[Element and text location data]

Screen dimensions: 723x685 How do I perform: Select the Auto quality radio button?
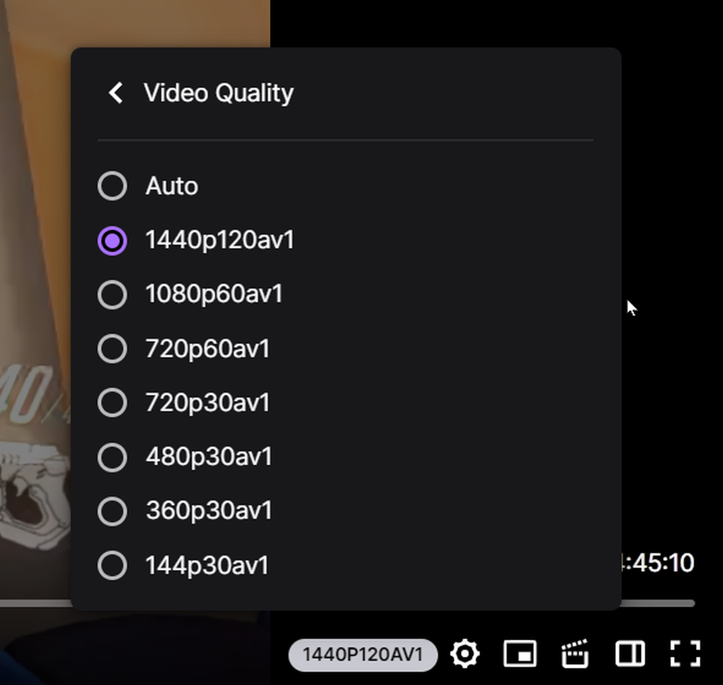112,186
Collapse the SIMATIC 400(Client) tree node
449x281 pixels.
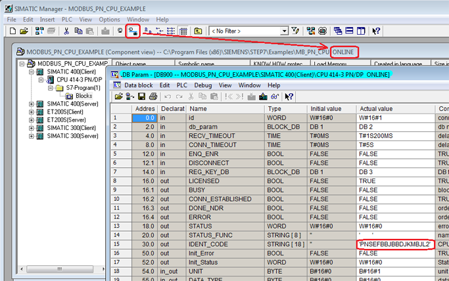32,72
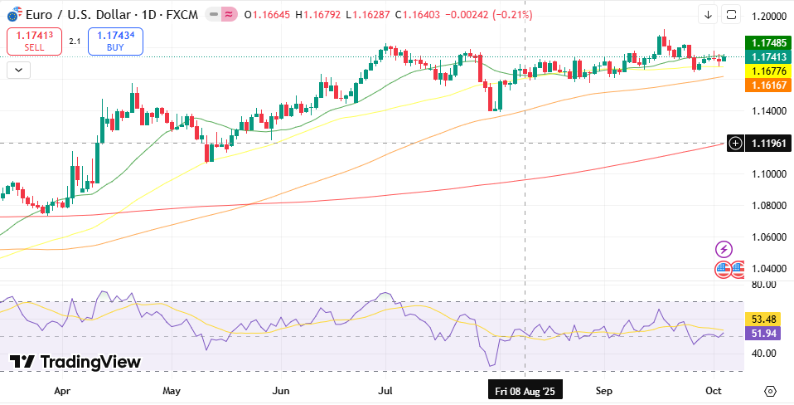The image size is (794, 405).
Task: Click the Fri 08 Aug '25 date marker
Action: pos(525,390)
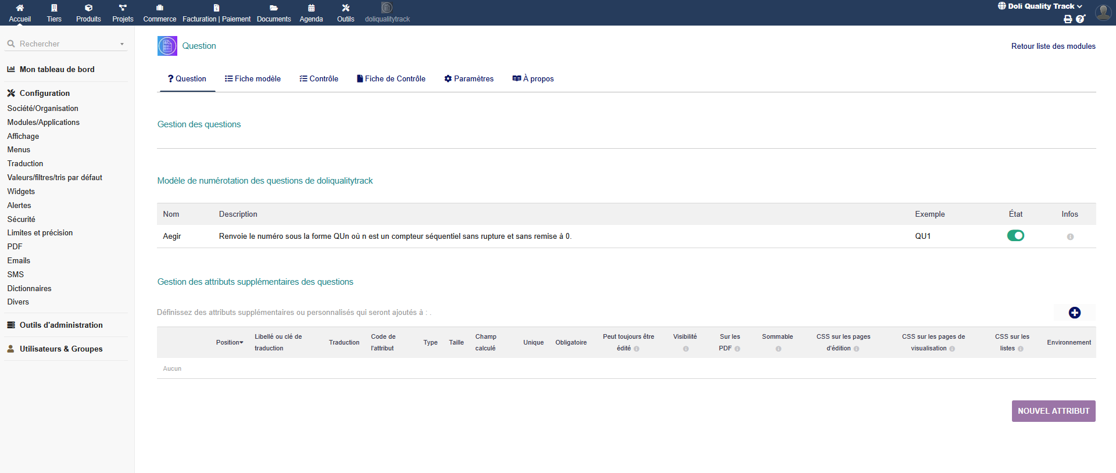The image size is (1116, 473).
Task: Open the Tiers module icon
Action: [x=54, y=8]
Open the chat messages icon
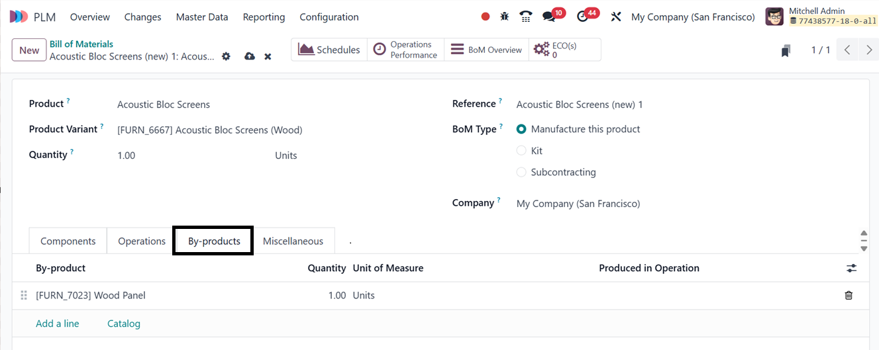Viewport: 879px width, 350px height. click(x=548, y=17)
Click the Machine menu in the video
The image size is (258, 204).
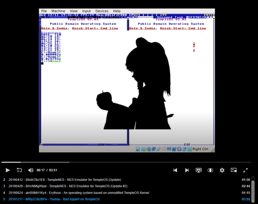pos(58,11)
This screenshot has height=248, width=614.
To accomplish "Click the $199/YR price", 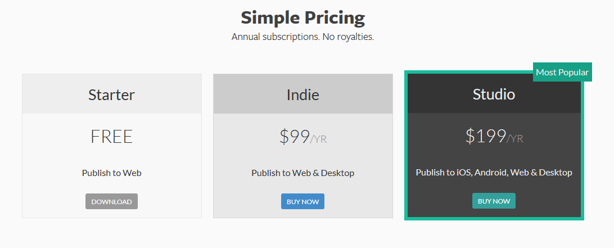I will (x=494, y=136).
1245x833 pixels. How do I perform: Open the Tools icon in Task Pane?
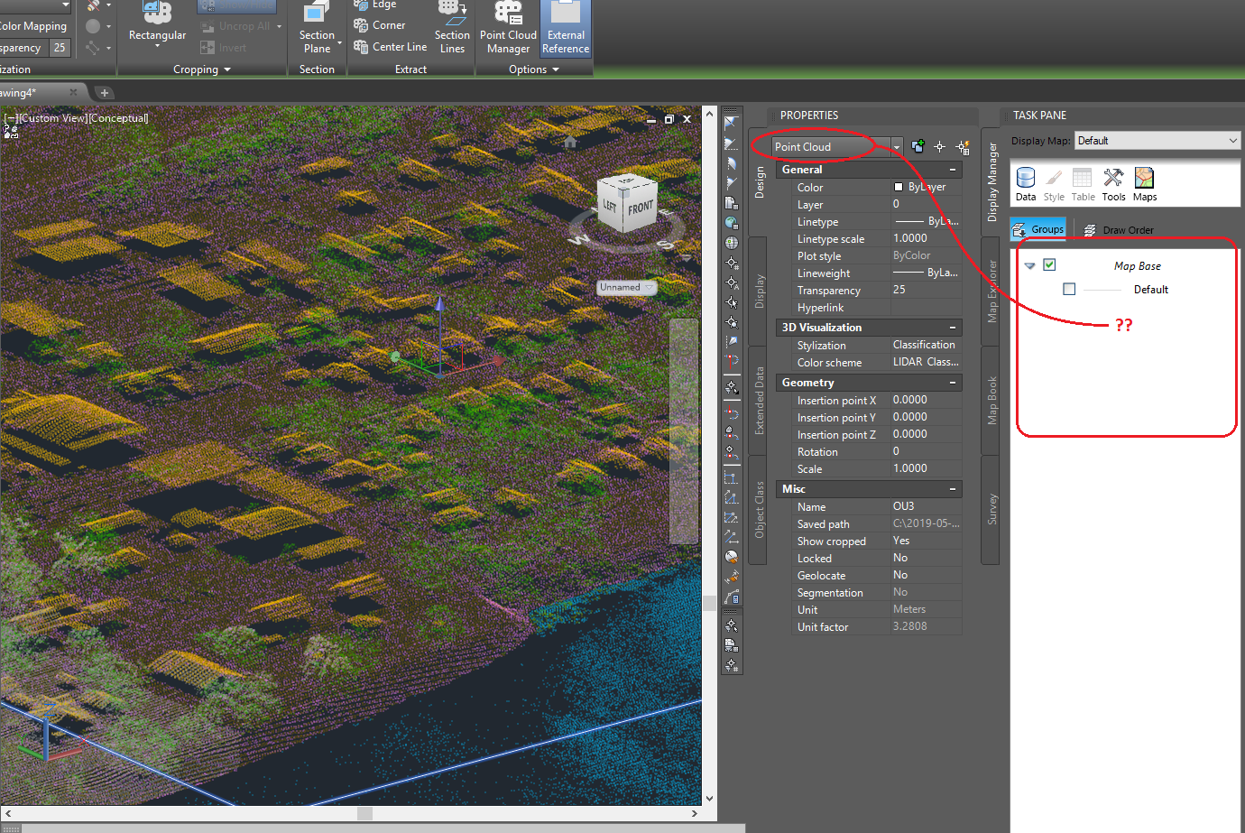(x=1113, y=184)
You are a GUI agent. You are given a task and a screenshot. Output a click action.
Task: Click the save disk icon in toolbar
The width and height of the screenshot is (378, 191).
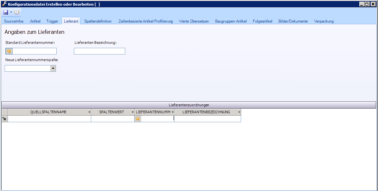tap(6, 12)
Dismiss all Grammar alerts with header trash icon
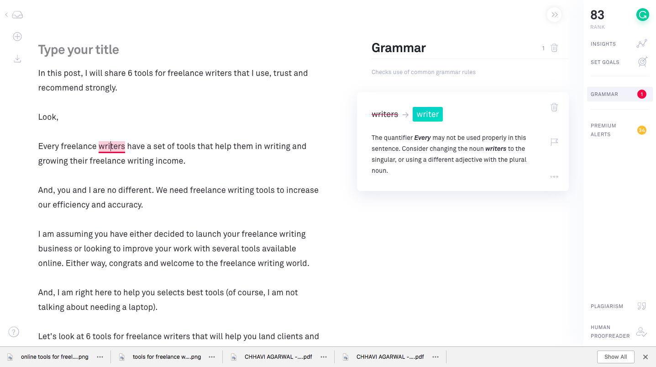Viewport: 656px width, 367px height. pyautogui.click(x=554, y=48)
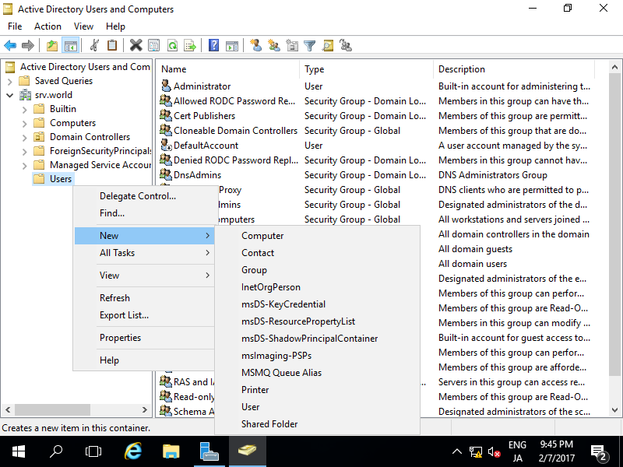Click the Create New User toolbar icon

255,45
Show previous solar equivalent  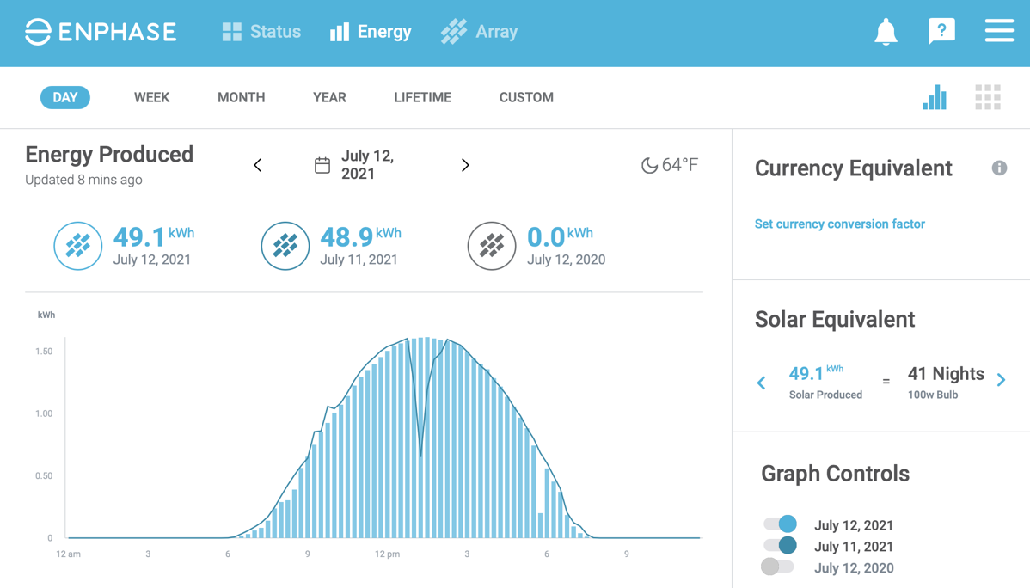pyautogui.click(x=762, y=383)
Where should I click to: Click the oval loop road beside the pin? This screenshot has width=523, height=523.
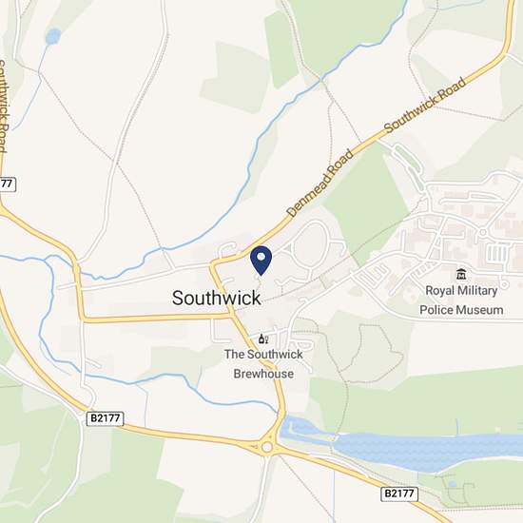pos(310,244)
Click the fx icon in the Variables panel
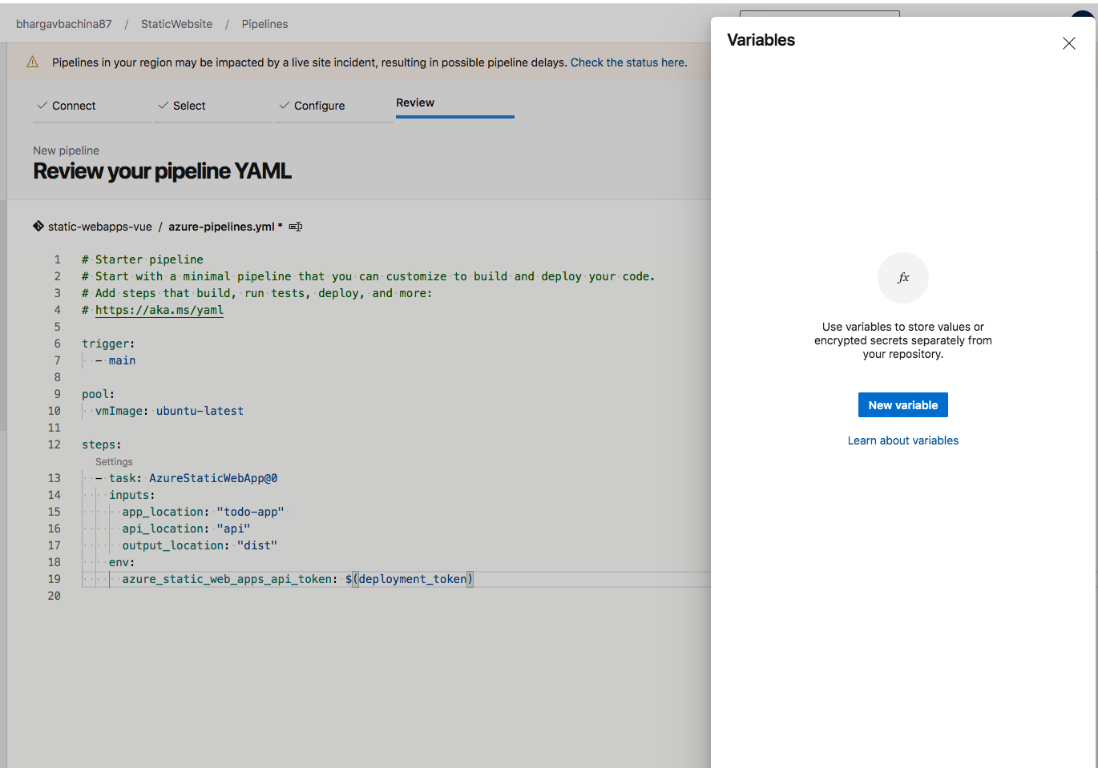 (x=903, y=278)
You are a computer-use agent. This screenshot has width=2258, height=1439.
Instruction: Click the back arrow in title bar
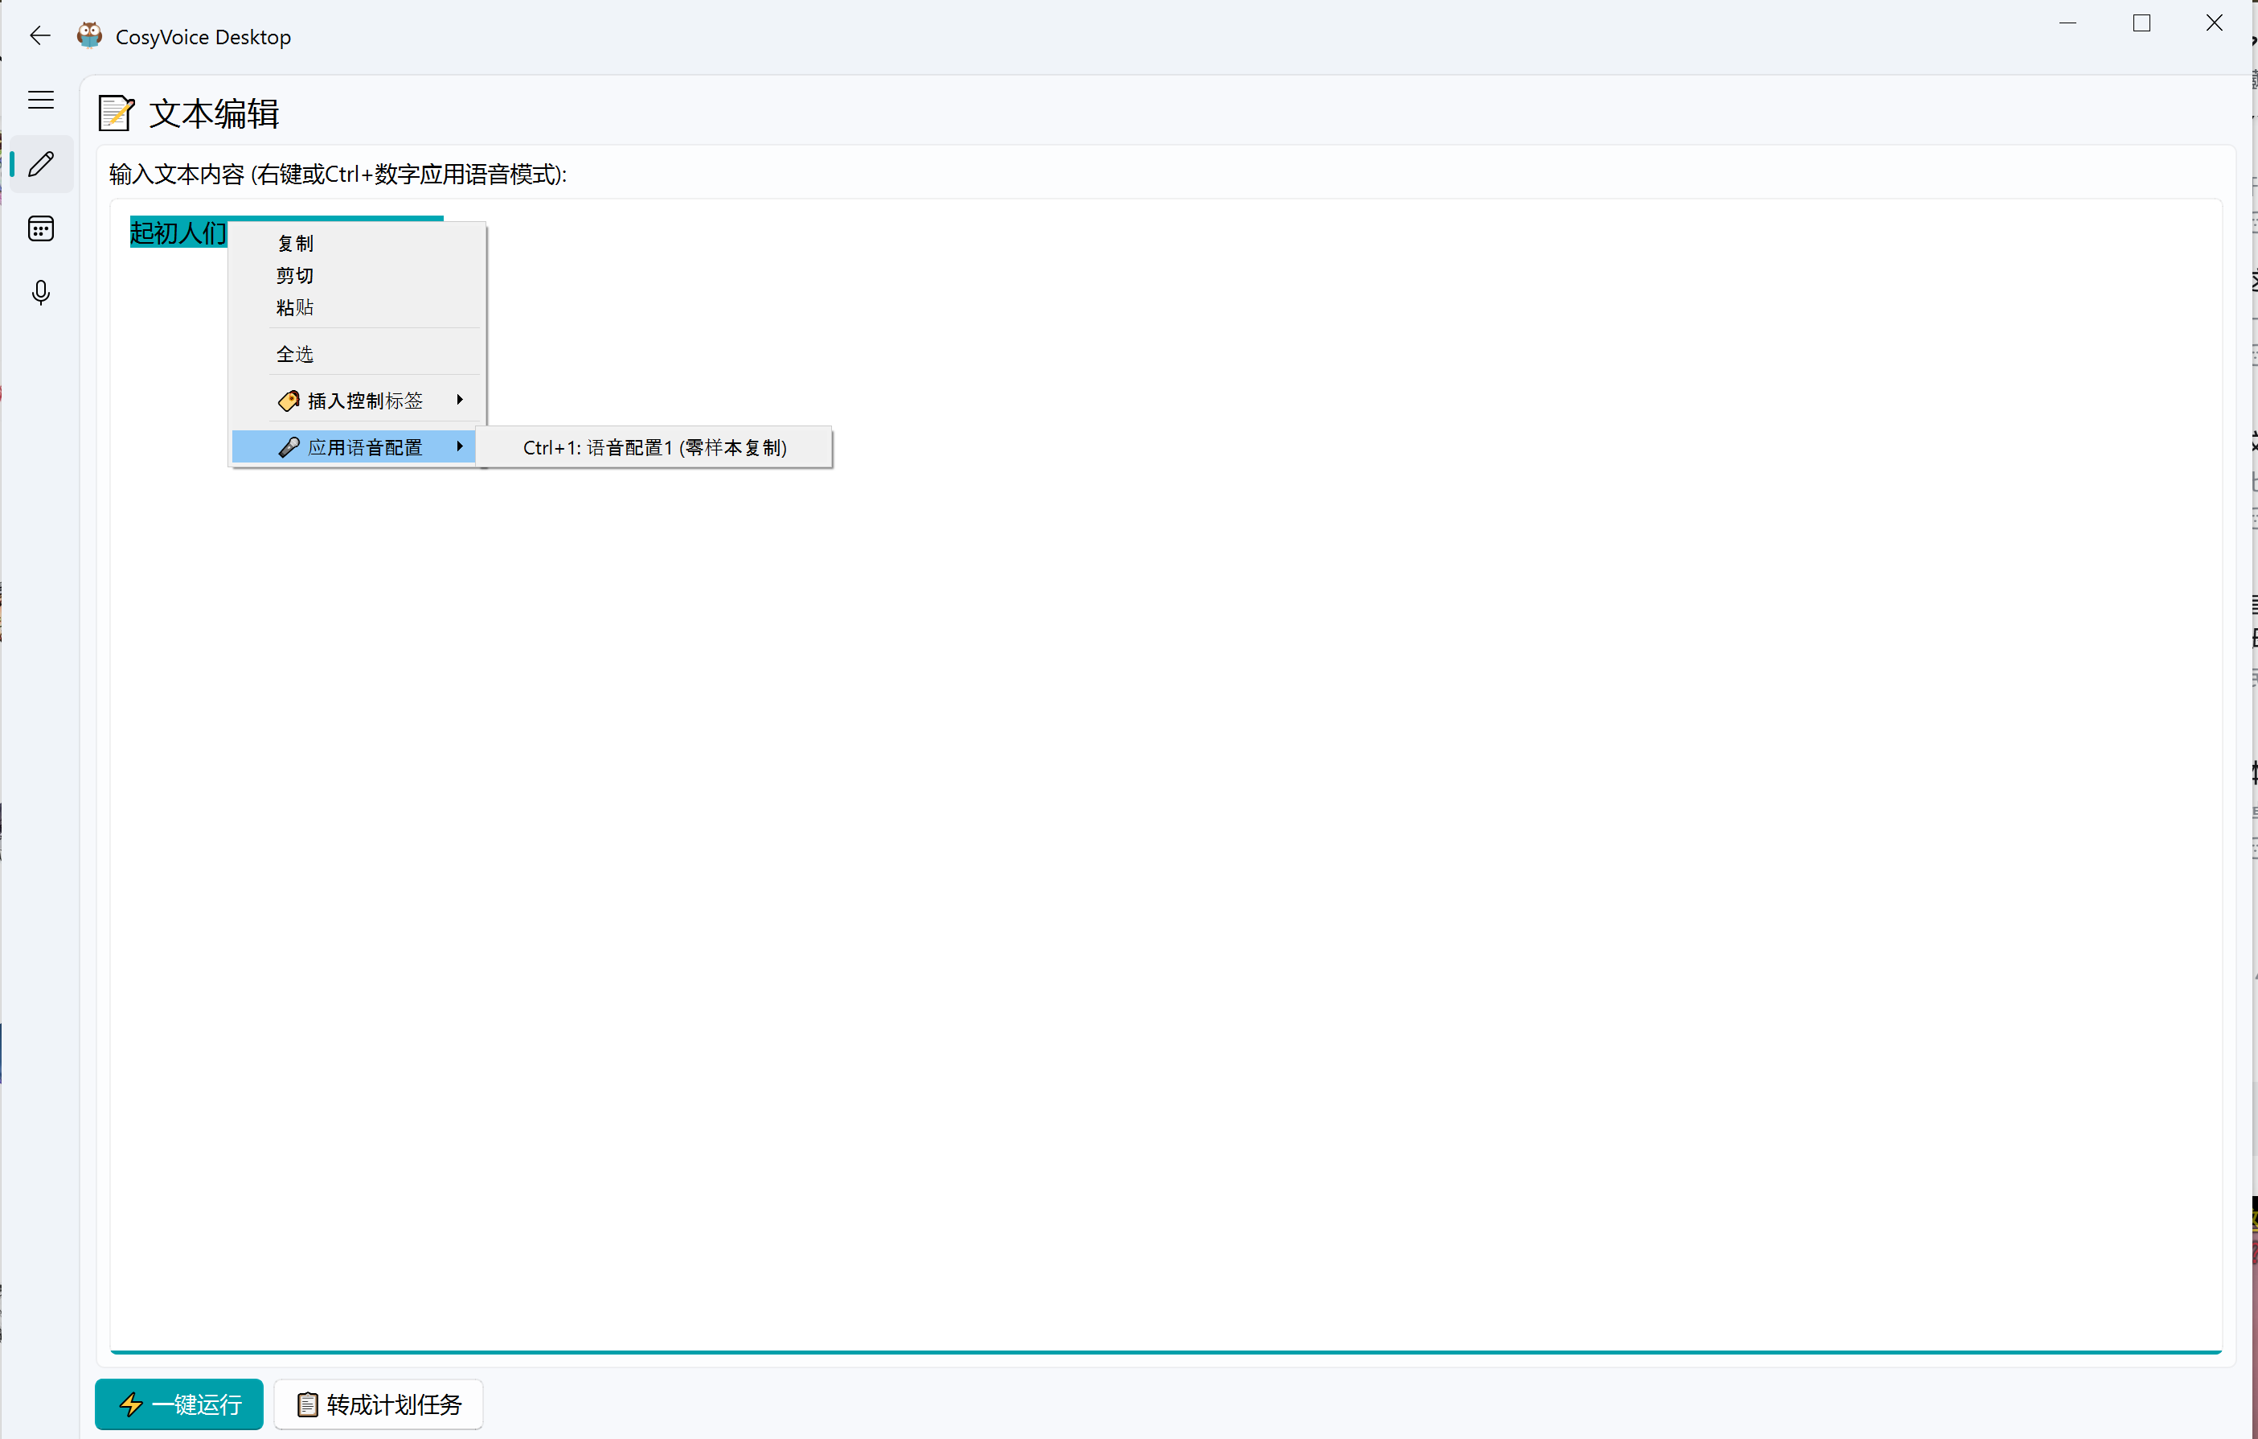click(x=39, y=36)

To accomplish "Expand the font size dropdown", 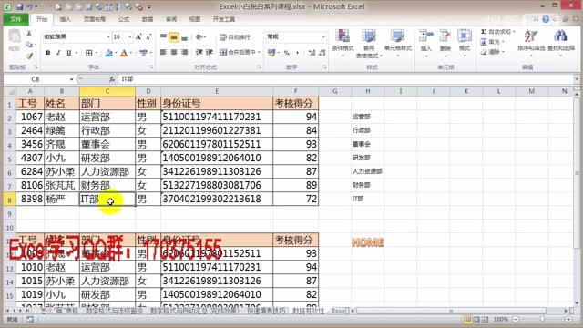I will point(129,36).
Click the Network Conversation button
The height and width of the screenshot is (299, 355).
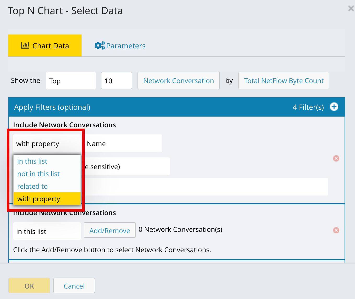click(x=179, y=81)
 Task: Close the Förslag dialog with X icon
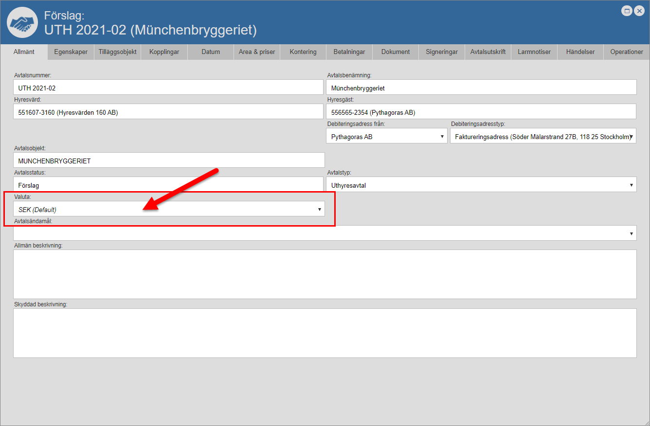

Task instructions | Retype the lines above, starting at the first line of the records and ending at the line that contains "Viewport: 879px width, 350px", with both of those lines included. Leave the pictures out of your answer.

Expected answer |
Screen dimensions: 723x685 How do I perform: Select the Auto quality radio button?
112,186
Collapse the SIMATIC 400(Client) tree node
449x281 pixels.
32,72
The image size is (794, 405).
Task: Click the Fri 08 Aug '25 date marker
Action: pos(525,390)
The image size is (1116, 473).
Task: Open the Tiers module icon
Action: [x=54, y=8]
Open the chat messages icon
Viewport: 879px width, 350px height. click(x=548, y=17)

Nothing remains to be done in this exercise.